## What you are asked to do
All lines from the one containing "How do I perform: Open" to the end of the data below are to be returned exactly, both ends included, with nothing added.

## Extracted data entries
☆ ☆ ☆

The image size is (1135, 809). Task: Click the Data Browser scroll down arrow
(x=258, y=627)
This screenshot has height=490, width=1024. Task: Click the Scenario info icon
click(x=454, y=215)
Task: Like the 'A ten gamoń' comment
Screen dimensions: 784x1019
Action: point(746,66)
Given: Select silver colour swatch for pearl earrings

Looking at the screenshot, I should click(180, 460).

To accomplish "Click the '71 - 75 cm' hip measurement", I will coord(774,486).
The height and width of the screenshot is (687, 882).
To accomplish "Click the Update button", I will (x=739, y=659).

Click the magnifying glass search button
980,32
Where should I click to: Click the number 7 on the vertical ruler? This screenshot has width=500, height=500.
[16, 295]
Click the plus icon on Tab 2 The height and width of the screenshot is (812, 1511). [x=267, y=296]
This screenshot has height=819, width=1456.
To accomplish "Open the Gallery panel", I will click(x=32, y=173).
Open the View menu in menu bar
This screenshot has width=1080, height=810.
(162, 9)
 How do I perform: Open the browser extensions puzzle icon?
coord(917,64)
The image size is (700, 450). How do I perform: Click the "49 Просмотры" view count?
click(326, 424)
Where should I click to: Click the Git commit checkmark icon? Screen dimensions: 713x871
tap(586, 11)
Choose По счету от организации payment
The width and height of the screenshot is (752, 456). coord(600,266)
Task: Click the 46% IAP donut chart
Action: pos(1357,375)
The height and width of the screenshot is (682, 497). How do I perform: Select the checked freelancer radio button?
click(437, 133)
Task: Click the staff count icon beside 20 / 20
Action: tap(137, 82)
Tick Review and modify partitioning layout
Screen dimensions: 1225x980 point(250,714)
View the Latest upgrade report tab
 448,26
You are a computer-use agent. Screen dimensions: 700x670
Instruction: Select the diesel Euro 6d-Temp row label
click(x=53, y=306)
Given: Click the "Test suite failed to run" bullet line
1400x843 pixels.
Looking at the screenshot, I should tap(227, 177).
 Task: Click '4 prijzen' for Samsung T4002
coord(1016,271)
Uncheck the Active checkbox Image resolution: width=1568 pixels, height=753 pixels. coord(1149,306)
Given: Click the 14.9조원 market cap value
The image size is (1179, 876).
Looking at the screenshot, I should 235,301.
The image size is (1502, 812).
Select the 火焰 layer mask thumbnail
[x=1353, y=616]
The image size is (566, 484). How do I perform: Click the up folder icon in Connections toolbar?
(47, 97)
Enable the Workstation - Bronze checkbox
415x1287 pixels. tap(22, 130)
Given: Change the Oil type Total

☆ ☆ ☆

## Task solution
 How do I perform: Open the browser extensions puzzle icon?
coord(917,64)
The image size is (700, 450). How do I perform: Click the "49 Просмотры" view count?
click(326, 424)
Where should I click to: Click the Git commit checkmark icon? Screen dimensions: 713x871
tap(586, 11)
Choose По счету от организации payment
The width and height of the screenshot is (752, 456). coord(600,266)
Task: Click the 46% IAP donut chart
Action: pos(1357,375)
The height and width of the screenshot is (682, 497). How do I perform: Select the checked freelancer radio button?
click(437, 133)
Task: Click the staff count icon beside 20 / 20
Action: tap(137, 82)
Tick Review and modify partitioning layout
Screen dimensions: 1225x980 point(250,714)
View the Latest upgrade report tab
 448,26
You are a computer-use agent. Screen dimensions: 700x670
Instruction: Select the diesel Euro 6d-Temp row label
click(x=53, y=306)
Given: Click the "Test suite failed to run" bullet line
1400x843 pixels.
Looking at the screenshot, I should tap(227, 177).
 Task: Click '4 prijzen' for Samsung T4002
coord(1016,271)
Uncheck the Active checkbox Image resolution: width=1568 pixels, height=753 pixels. coord(1149,306)
Given: Click the 14.9조원 market cap value
The image size is (1179, 876).
Looking at the screenshot, I should 235,301.
The image size is (1502, 812).
Select the 火焰 layer mask thumbnail
[x=1353, y=616]
The image size is (566, 484). How do I perform: Click the up folder icon in Connections toolbar?
(47, 97)
Enable the Workstation - Bronze checkbox
415x1287 pixels. tap(22, 130)
Given: Change the Oil type Total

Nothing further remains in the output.